YOUR TASK » Among the lines below, count those with "showing". Give the total alone.

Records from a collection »
+++
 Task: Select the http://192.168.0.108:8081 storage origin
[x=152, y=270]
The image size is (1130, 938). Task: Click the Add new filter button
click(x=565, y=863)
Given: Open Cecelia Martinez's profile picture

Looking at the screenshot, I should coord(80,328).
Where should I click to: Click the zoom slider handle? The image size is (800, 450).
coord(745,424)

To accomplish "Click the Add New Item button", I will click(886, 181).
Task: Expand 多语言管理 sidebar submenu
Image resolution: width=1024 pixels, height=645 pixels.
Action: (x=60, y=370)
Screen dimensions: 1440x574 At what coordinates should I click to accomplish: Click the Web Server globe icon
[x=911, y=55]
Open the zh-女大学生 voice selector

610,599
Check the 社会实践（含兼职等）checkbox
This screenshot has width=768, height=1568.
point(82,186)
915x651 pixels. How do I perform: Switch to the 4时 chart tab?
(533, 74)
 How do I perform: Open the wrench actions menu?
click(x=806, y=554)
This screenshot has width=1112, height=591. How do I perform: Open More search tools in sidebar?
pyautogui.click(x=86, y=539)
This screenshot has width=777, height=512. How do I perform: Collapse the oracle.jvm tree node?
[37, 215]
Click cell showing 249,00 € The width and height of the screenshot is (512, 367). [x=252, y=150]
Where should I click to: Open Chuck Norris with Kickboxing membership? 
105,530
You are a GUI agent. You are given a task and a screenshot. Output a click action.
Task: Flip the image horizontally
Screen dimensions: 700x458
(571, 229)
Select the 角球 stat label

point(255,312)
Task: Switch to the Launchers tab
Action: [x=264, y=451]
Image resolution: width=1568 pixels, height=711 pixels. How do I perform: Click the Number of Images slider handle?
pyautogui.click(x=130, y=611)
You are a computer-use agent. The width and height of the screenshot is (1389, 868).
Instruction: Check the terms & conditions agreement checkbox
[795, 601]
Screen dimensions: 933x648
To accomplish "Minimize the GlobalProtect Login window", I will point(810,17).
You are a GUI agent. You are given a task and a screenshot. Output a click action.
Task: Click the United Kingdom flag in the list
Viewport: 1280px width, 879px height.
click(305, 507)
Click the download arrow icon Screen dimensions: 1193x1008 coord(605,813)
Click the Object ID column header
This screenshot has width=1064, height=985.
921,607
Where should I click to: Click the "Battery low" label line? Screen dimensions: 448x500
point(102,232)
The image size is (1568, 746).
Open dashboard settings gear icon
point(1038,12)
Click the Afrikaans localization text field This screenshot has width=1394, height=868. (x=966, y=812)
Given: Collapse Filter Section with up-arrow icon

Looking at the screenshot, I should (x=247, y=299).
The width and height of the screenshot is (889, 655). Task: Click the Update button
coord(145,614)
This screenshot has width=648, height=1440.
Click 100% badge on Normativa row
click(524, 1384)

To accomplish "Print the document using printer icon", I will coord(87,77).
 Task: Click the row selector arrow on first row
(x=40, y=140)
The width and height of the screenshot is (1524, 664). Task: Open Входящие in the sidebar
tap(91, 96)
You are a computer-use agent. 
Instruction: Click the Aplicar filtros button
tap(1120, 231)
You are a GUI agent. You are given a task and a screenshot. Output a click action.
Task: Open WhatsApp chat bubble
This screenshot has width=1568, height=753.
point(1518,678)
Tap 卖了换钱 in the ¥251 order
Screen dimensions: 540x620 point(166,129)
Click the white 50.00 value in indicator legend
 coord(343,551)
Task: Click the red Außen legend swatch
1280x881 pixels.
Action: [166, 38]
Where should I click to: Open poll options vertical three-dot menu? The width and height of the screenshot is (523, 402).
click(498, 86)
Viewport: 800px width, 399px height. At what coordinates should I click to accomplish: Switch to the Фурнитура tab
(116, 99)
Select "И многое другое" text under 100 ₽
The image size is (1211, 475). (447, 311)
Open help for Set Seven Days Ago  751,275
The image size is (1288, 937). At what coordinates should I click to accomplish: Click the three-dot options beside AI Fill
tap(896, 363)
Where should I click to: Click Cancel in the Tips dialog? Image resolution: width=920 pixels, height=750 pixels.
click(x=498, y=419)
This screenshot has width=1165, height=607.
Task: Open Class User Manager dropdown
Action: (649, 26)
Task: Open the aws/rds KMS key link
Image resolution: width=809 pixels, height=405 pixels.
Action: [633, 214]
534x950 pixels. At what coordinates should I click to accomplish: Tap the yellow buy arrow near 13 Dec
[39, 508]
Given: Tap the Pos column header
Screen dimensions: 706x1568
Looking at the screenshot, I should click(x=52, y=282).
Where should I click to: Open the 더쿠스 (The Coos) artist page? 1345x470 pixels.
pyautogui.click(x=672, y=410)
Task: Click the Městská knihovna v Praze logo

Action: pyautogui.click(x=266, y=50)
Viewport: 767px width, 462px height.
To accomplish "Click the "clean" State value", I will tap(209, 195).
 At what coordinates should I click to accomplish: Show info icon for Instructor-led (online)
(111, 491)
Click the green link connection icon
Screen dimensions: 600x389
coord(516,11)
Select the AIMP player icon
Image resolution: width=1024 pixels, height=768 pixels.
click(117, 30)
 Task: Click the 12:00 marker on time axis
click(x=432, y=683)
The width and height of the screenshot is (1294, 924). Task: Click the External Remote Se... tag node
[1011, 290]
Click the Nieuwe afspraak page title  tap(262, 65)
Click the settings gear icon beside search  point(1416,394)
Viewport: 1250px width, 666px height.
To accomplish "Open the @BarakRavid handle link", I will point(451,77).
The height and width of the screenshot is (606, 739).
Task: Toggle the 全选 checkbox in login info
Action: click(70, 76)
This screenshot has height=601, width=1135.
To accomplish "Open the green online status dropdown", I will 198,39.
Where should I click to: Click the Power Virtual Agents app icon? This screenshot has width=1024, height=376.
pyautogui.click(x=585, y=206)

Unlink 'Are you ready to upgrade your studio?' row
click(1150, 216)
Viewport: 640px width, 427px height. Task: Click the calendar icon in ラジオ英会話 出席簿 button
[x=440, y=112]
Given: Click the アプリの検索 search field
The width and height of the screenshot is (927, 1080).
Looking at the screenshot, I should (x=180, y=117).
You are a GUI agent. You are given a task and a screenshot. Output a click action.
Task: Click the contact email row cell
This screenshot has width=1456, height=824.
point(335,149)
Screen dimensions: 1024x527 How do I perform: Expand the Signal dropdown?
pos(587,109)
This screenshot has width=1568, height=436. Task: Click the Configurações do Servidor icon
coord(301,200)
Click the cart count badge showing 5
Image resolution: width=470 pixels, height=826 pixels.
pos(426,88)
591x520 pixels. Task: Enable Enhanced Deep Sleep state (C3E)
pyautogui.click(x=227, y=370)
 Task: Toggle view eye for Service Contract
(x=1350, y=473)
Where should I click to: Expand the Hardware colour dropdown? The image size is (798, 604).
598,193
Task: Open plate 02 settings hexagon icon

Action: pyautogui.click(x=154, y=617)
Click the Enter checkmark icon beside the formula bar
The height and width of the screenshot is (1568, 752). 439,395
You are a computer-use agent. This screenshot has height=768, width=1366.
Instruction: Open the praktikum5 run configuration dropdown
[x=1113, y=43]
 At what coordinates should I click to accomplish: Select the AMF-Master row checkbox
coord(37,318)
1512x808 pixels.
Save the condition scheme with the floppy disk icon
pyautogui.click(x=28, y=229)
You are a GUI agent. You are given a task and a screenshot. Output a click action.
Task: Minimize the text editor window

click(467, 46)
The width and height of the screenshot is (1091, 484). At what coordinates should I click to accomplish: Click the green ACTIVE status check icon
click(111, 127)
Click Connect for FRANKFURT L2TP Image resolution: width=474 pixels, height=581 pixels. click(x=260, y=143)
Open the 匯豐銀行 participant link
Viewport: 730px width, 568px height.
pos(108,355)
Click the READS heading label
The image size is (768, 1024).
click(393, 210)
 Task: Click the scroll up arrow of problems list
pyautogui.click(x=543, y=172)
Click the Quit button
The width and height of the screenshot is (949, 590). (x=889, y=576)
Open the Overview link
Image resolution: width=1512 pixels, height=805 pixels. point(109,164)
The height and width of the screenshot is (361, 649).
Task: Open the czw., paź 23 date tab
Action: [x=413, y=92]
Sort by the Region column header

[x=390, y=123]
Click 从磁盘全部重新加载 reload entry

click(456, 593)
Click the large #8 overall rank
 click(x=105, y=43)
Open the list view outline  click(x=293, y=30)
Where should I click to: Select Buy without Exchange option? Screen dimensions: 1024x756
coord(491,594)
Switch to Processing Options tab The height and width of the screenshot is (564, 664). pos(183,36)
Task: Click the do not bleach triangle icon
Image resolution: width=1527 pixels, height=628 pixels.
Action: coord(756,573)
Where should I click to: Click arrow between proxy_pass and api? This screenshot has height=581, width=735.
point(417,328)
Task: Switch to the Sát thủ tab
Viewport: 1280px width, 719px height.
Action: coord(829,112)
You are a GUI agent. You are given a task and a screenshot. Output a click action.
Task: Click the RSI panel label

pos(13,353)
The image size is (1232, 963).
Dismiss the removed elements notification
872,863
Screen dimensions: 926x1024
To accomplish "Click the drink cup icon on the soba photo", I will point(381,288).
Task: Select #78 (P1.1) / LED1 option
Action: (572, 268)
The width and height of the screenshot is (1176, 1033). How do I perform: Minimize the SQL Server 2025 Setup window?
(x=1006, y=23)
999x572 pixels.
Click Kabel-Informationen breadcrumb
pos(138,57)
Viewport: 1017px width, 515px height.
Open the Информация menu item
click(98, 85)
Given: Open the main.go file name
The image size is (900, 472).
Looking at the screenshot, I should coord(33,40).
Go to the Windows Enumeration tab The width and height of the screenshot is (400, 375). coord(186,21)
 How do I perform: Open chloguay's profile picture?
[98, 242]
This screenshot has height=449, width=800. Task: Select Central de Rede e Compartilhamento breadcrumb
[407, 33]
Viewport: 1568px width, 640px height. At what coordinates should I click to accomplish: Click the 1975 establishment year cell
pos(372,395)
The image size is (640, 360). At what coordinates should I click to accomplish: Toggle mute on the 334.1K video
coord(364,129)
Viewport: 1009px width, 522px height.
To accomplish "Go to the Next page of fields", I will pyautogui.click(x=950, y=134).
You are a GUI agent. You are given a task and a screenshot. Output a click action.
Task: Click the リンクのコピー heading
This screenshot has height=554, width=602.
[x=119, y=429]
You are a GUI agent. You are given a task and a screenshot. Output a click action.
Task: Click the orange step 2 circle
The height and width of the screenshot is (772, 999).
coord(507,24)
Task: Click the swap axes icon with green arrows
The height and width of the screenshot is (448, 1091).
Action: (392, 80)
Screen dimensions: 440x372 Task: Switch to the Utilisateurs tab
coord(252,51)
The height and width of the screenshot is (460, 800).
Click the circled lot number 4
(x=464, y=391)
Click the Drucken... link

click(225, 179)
+++
ANSWER SECTION » 2